Here are five reasons why carrying a credit card once you hit full retirement age is both risky and smart.

Most retirees live on fixed incomes, strictly allocating their monthly budget based on what Social Security benefits, pensions or retirement savings they have been able to set aside. However, this means they don’t have the flexibility to absorb large or unexpected expenses or too many life-of-leisure splurges.

Relying on a credit card for purchases can lead to accumulating debt that’s difficult to repay. Unlike during working years, there may be limited or no opportunity to earn your way out of debt. High interest rates and annual fees can quickly turn a small balance into a financial burden.

Even in retirement, your credit score matters whether you want better rates or need to secure a reasonable loan. For example, it can impact your ability to rent a home, qualify for certain insurance rates or access emergency lines of credit. 

Carrying a credit card and using it responsibly by paying off the balance in full and on time each month is not only a great way to maintain good financial standing, but it is also the fastest way to improve your score if you need a quick boost. Maintaining a strong credit profile is important to ensure you don’t put all of your nest egg in one basket.

Credit cards make it easy to spend money you may not have budgeted. In retirement, when budgeting is key to making savings last, the temptation to indulge or support others financially (e.g., adult children or grandchildren) can become dangerous. Without the steady income of employment, it’s harder to recover from these lapses in financial discipline.

Many retirees enjoy traveling or making larger purchases, and credit cards often come with built-in protections. These can include extended warranties, fraud protection, rental car insurance and even travel insurance. When used with careful consideration, credit cards can offer peace of mind and savings on travel and shopping, which are two of the biggest perks of retirement.

The bottom line is that carrying credit card debt in retirement isn’t inherently good or bad, but rather it’s all about how you use your card that matters. By understanding both the risks and benefits, retirees can make informed decisions that protect their finances, enhance their lifestyles and bring peace of mind for the long term. Like any tool, a credit card can be helpful or harmful—use it wisely, and it can be one of your best financial allies in retirement.
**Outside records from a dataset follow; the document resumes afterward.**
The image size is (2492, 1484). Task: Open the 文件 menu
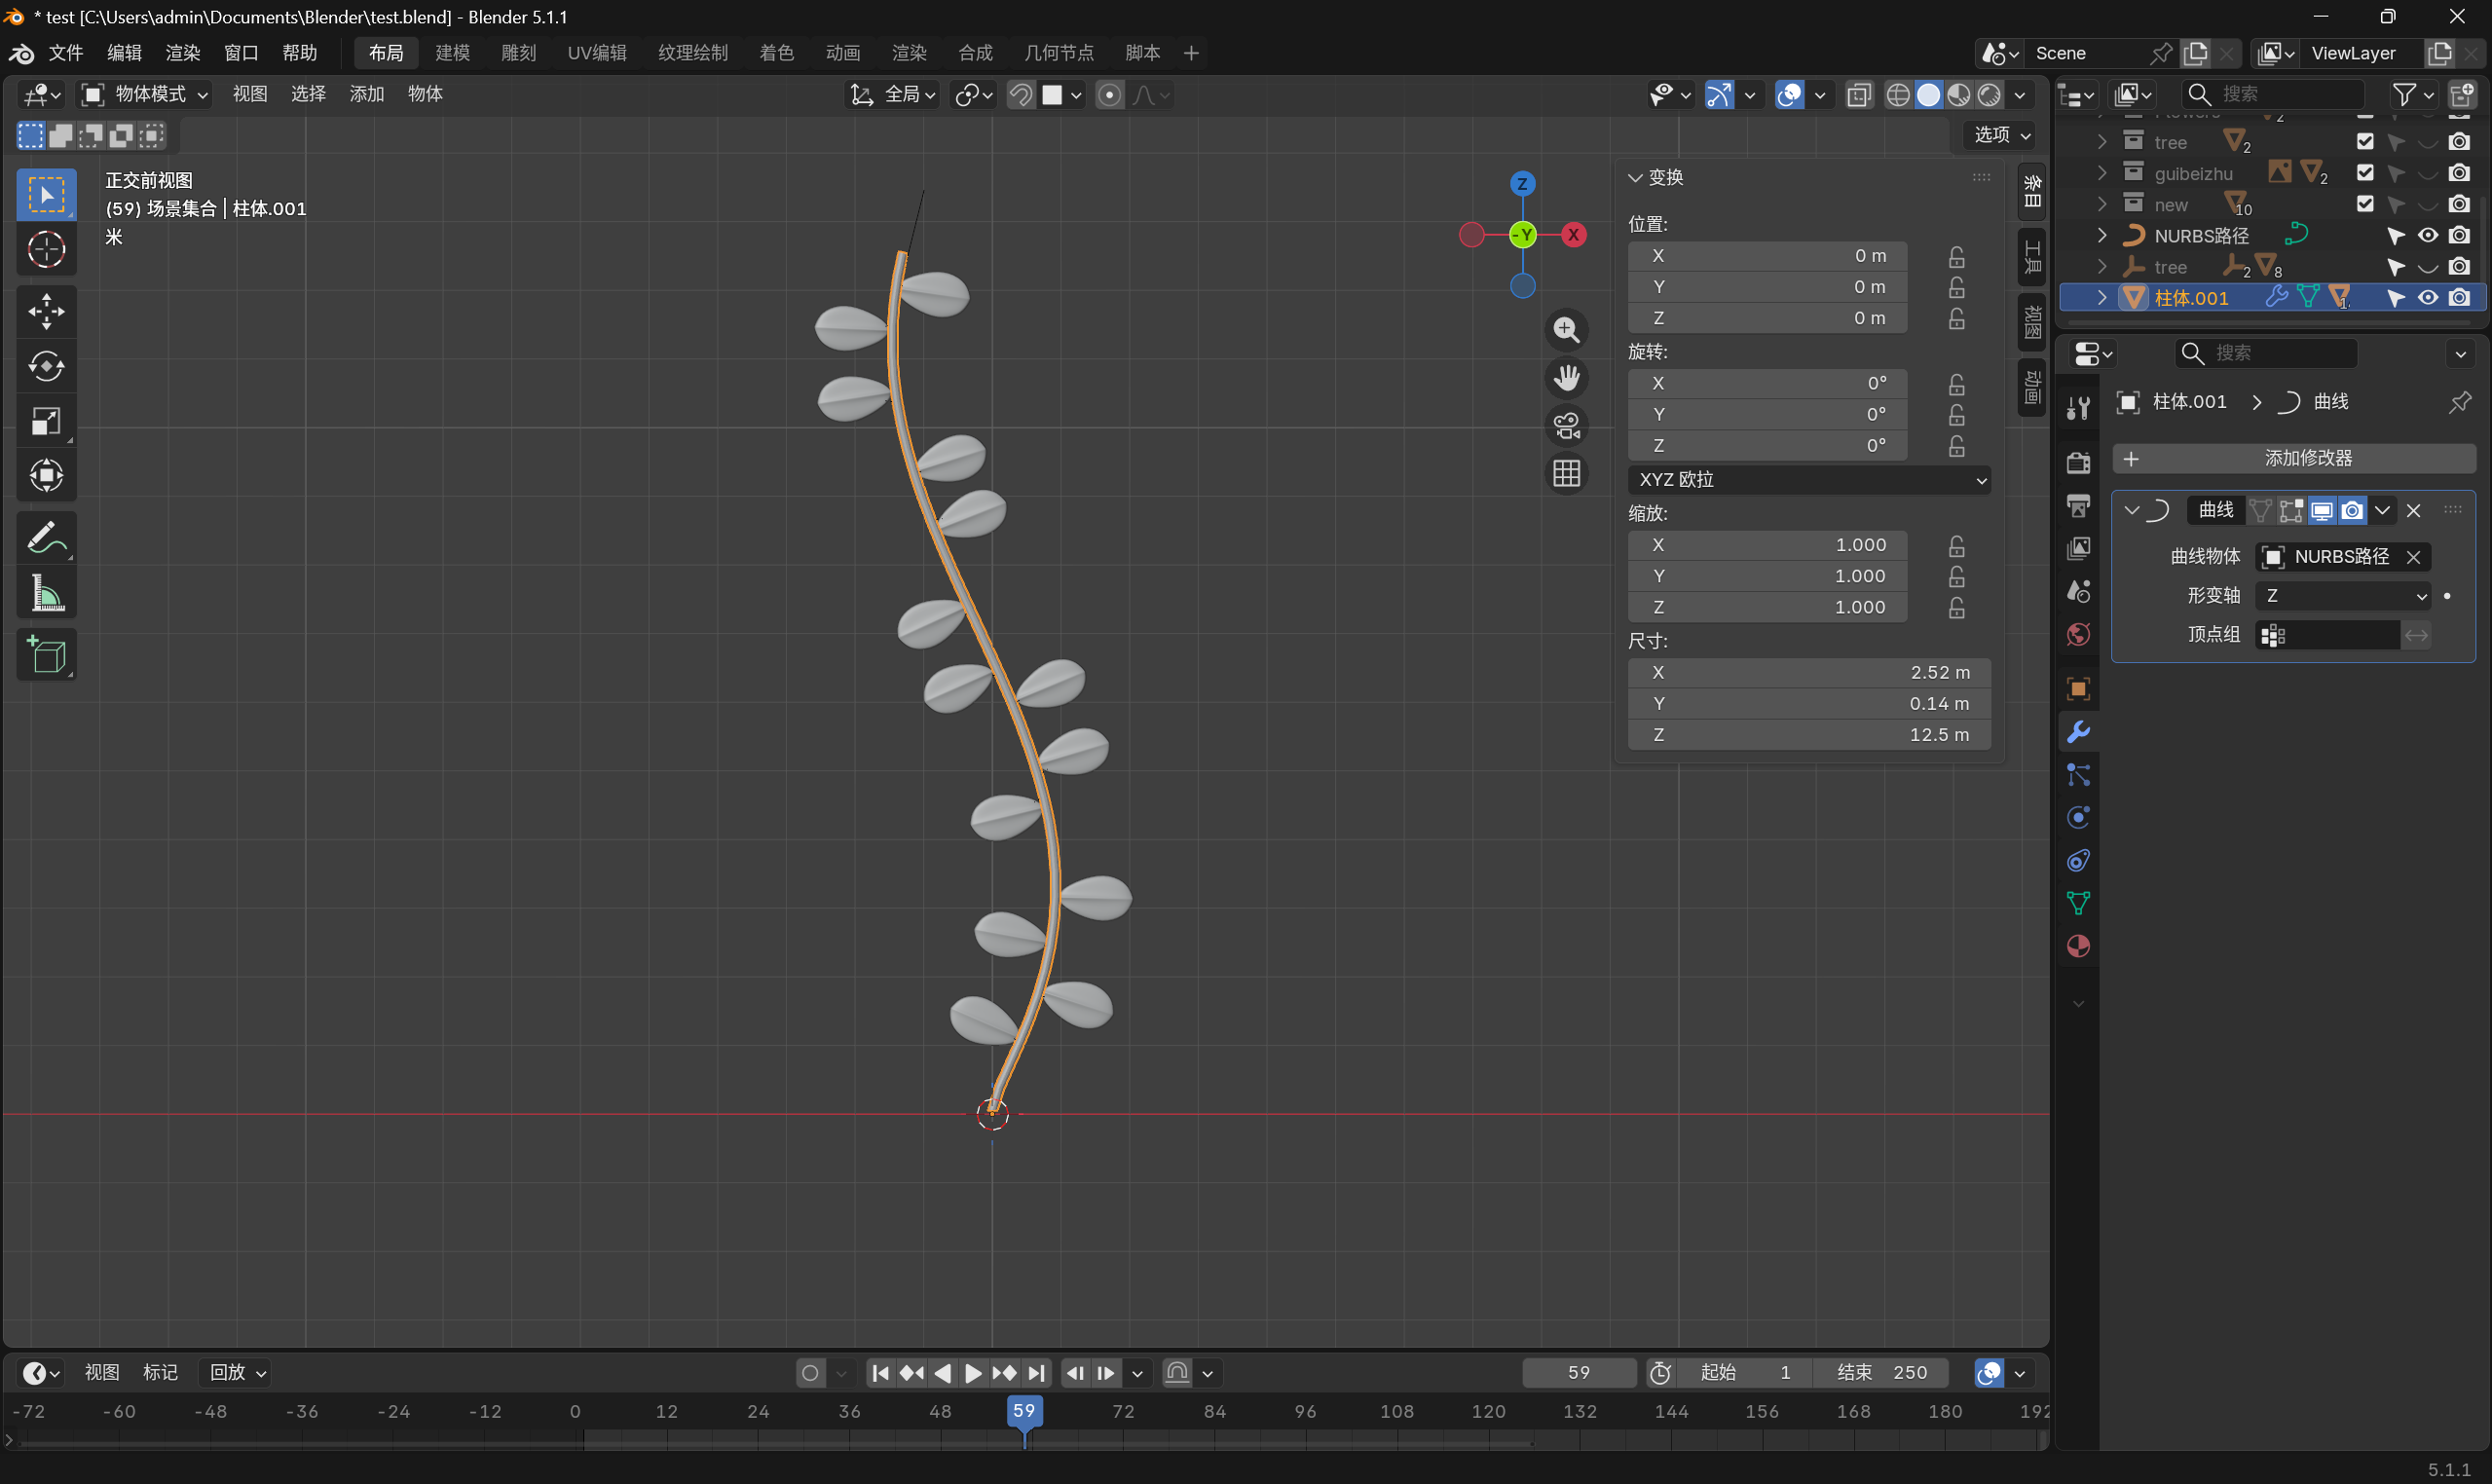(66, 53)
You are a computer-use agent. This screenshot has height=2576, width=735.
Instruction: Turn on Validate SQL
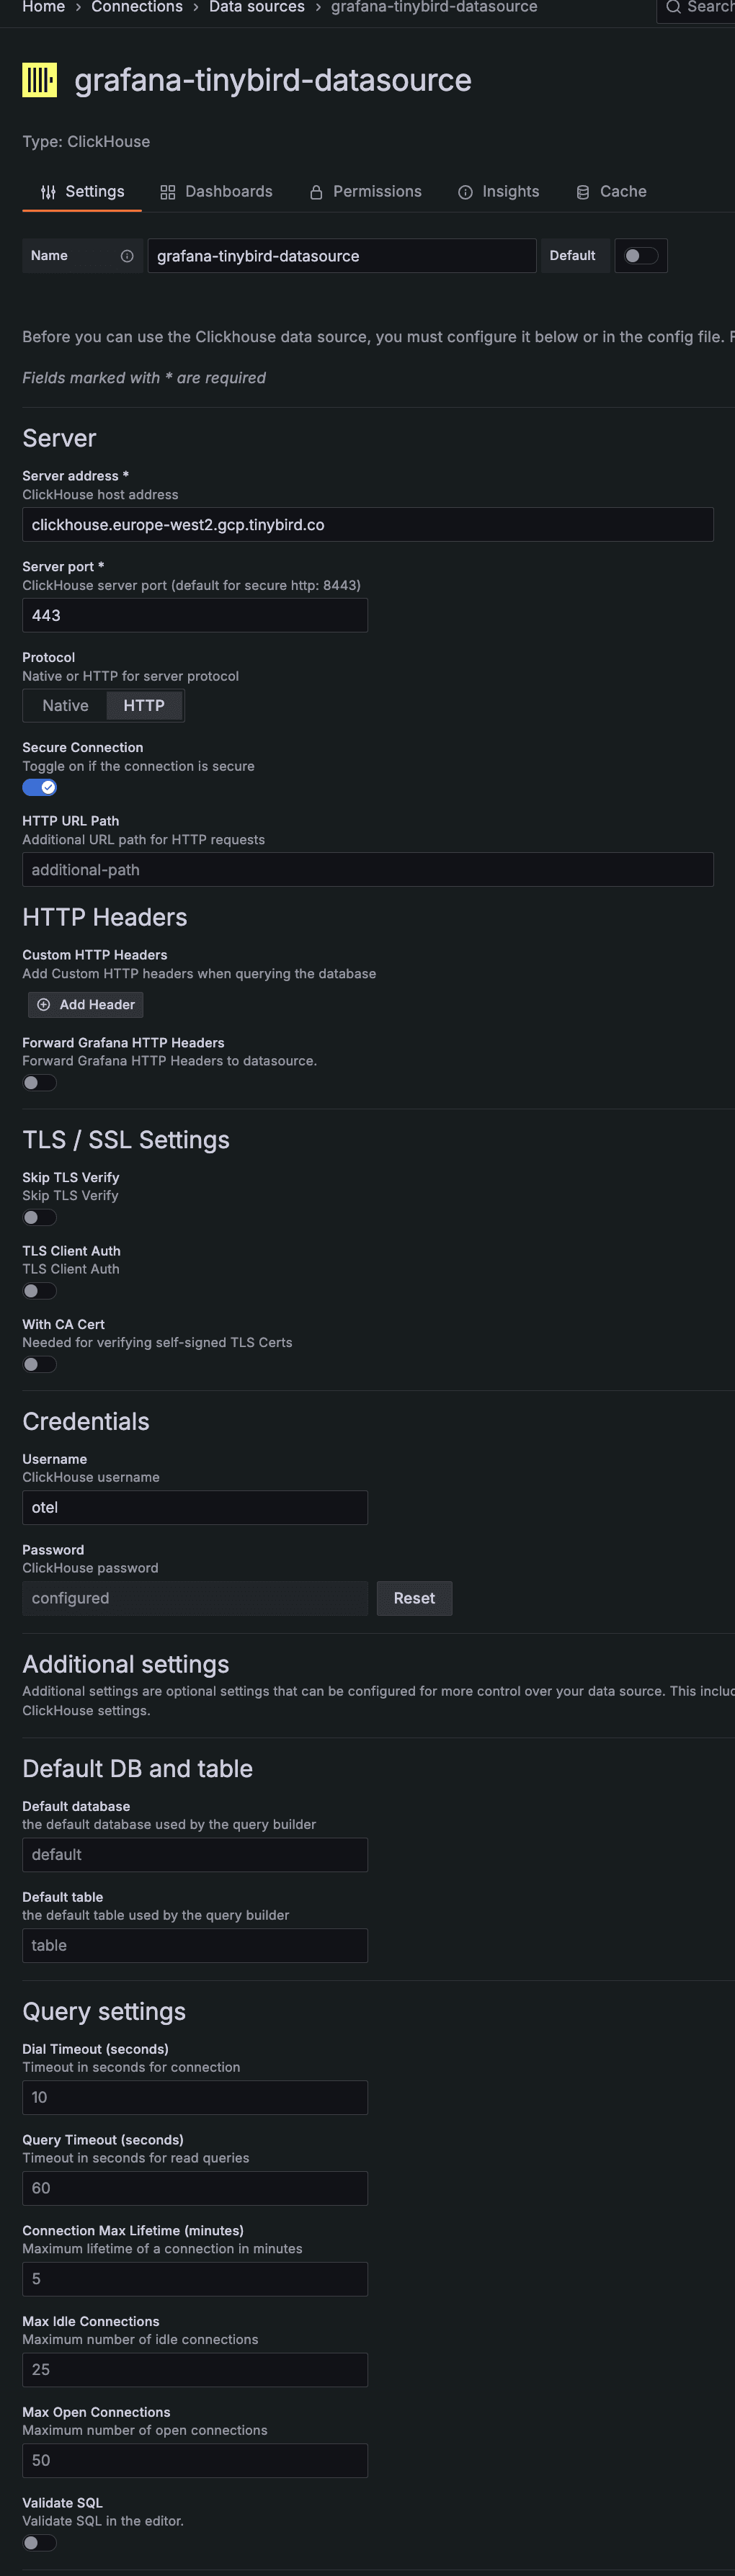[x=39, y=2543]
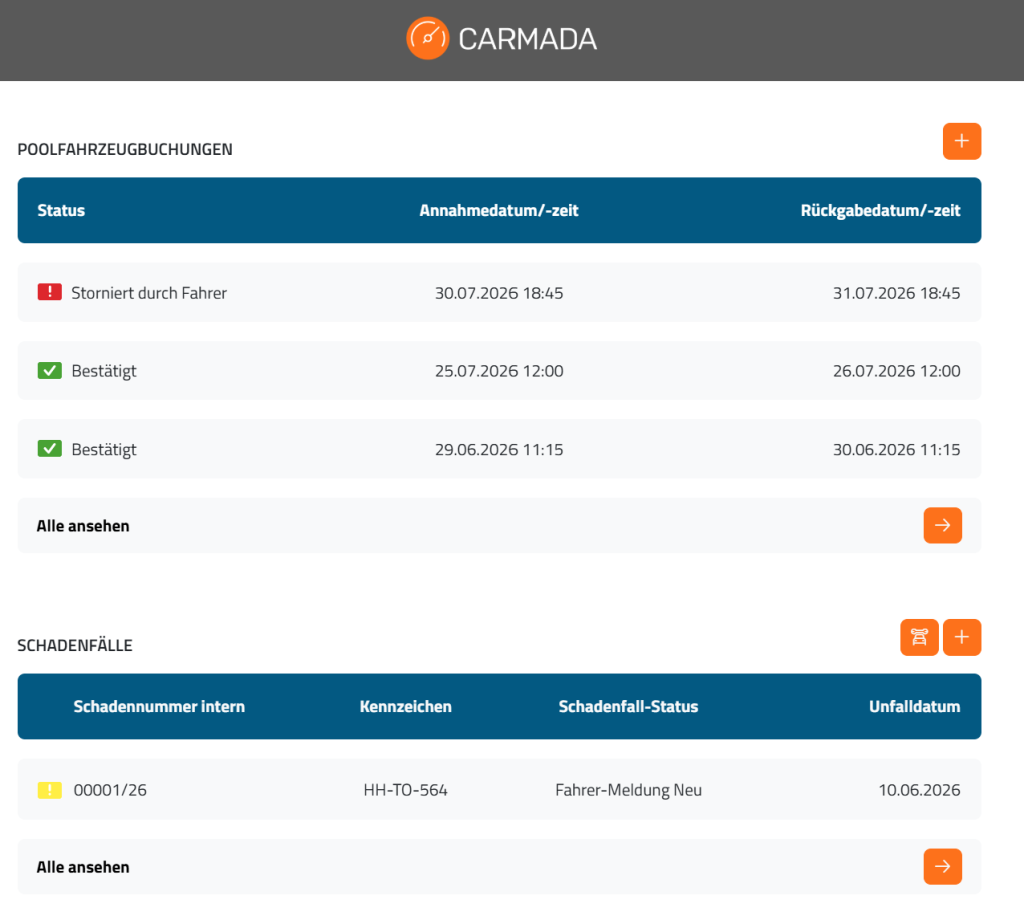Add a new Schadenfall with plus

tap(961, 637)
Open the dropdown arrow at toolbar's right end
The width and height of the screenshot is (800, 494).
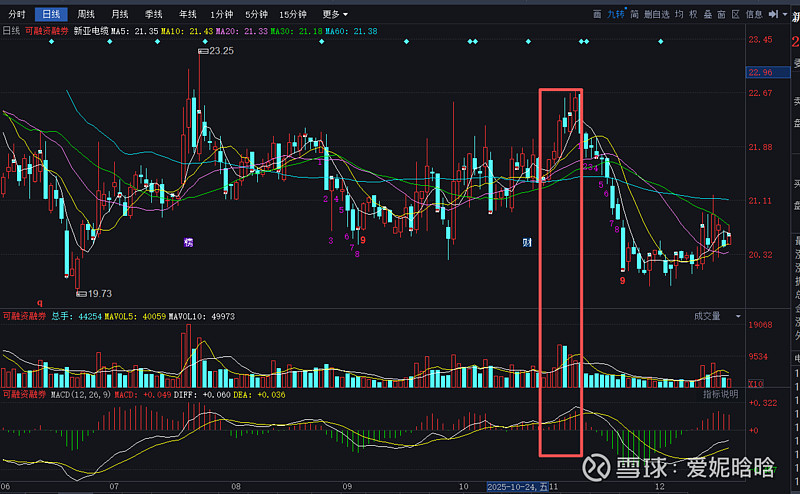[786, 15]
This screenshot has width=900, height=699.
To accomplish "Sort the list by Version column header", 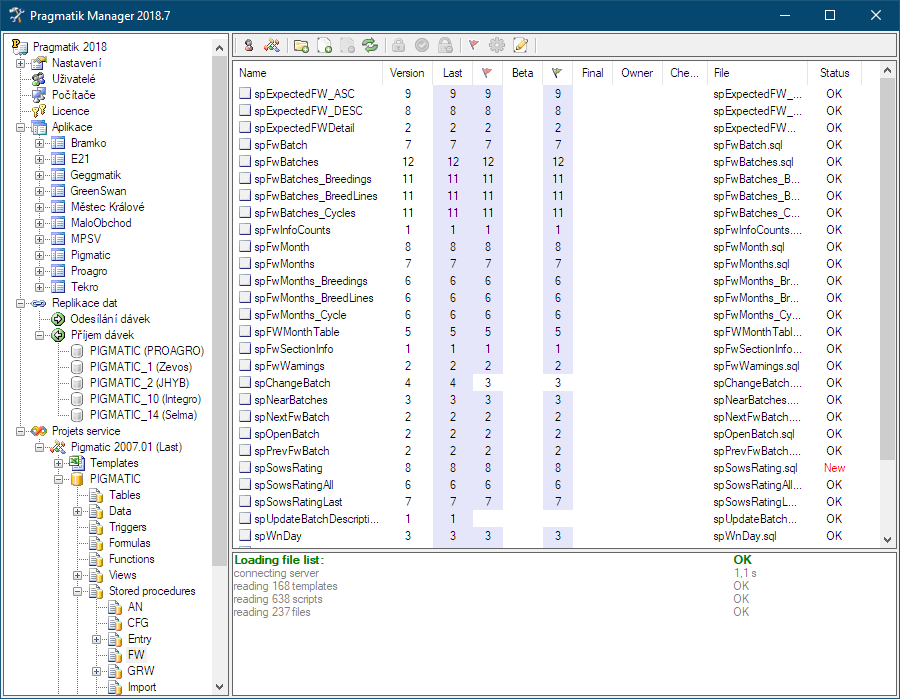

Keep in mind that it can also be a double-edged sword in emergencies. Though swiping your credit card can provide immediate access to funds when cash is unavailable, such as during medical emergencies or urgent home repairs, if it’s used frequently for emergencies without a repayment plan, the debt can snowball. Retirees should treat building a credit card balance as a backup plan, not a default solution, and ensure they have savings set aside for anything life throws at them in retirement.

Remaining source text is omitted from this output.